Given the entries that follow, write out exactly the lines starting at the one containing "The height and width of the screenshot is (180, 312)." and ending at the one containing "Given: Collapse the", both ends included, and only those.

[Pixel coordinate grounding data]
---*---

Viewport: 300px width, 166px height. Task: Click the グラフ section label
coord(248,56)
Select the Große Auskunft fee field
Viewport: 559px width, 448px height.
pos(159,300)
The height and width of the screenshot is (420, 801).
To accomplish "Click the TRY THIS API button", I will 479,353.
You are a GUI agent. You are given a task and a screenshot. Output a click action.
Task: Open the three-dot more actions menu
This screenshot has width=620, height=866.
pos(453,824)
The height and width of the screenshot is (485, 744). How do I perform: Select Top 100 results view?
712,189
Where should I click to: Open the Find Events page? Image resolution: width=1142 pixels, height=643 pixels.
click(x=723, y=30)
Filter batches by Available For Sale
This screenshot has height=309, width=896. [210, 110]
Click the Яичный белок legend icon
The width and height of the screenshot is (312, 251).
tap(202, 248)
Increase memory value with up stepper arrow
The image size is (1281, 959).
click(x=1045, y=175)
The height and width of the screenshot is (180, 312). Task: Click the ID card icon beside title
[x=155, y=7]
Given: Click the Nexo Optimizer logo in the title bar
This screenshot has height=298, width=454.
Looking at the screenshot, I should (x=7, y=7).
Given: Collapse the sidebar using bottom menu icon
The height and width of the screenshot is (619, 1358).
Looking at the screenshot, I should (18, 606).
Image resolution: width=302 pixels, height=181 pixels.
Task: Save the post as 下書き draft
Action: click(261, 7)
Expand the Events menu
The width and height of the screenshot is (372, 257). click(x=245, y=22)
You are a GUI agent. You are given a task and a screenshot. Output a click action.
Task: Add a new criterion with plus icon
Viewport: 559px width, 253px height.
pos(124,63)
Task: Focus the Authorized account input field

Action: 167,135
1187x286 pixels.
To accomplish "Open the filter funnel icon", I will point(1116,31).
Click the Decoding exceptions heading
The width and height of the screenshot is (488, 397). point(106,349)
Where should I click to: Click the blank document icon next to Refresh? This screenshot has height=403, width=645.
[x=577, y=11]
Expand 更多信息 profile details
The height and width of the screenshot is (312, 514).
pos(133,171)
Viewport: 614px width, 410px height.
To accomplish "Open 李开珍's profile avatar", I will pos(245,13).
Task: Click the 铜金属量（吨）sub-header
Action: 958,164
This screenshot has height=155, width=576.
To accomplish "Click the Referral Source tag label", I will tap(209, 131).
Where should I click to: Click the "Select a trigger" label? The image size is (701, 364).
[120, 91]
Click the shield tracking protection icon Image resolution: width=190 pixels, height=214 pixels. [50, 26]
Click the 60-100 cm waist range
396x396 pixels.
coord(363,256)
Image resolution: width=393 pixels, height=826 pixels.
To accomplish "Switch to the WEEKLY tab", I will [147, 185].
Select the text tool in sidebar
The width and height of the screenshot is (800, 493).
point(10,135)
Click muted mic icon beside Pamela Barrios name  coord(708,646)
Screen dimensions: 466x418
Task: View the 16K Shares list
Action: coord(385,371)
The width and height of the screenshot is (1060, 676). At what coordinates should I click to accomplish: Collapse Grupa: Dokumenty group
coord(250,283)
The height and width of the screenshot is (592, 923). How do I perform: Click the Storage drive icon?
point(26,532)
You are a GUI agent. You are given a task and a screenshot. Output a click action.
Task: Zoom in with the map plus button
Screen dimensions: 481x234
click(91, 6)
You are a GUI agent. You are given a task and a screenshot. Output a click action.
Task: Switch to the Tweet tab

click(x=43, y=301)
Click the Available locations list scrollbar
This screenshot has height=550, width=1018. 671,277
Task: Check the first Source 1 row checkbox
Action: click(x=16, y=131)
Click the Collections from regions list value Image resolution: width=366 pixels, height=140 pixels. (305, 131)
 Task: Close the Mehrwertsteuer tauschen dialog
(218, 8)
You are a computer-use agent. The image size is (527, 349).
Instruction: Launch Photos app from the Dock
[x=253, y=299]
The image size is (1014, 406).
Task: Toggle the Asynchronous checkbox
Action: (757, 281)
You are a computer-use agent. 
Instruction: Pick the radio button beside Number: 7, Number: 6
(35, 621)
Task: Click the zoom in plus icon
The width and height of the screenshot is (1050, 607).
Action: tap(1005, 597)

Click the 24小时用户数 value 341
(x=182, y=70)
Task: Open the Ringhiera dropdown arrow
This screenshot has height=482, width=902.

---*---

> REPLY TO THE TASK:
The height and width of the screenshot is (180, 312). Task: Click the ID card icon beside title
[x=155, y=7]
Given: Click the Nexo Optimizer logo in the title bar
This screenshot has height=298, width=454.
Looking at the screenshot, I should (x=7, y=7).
Given: Collapse the sidebar using bottom menu icon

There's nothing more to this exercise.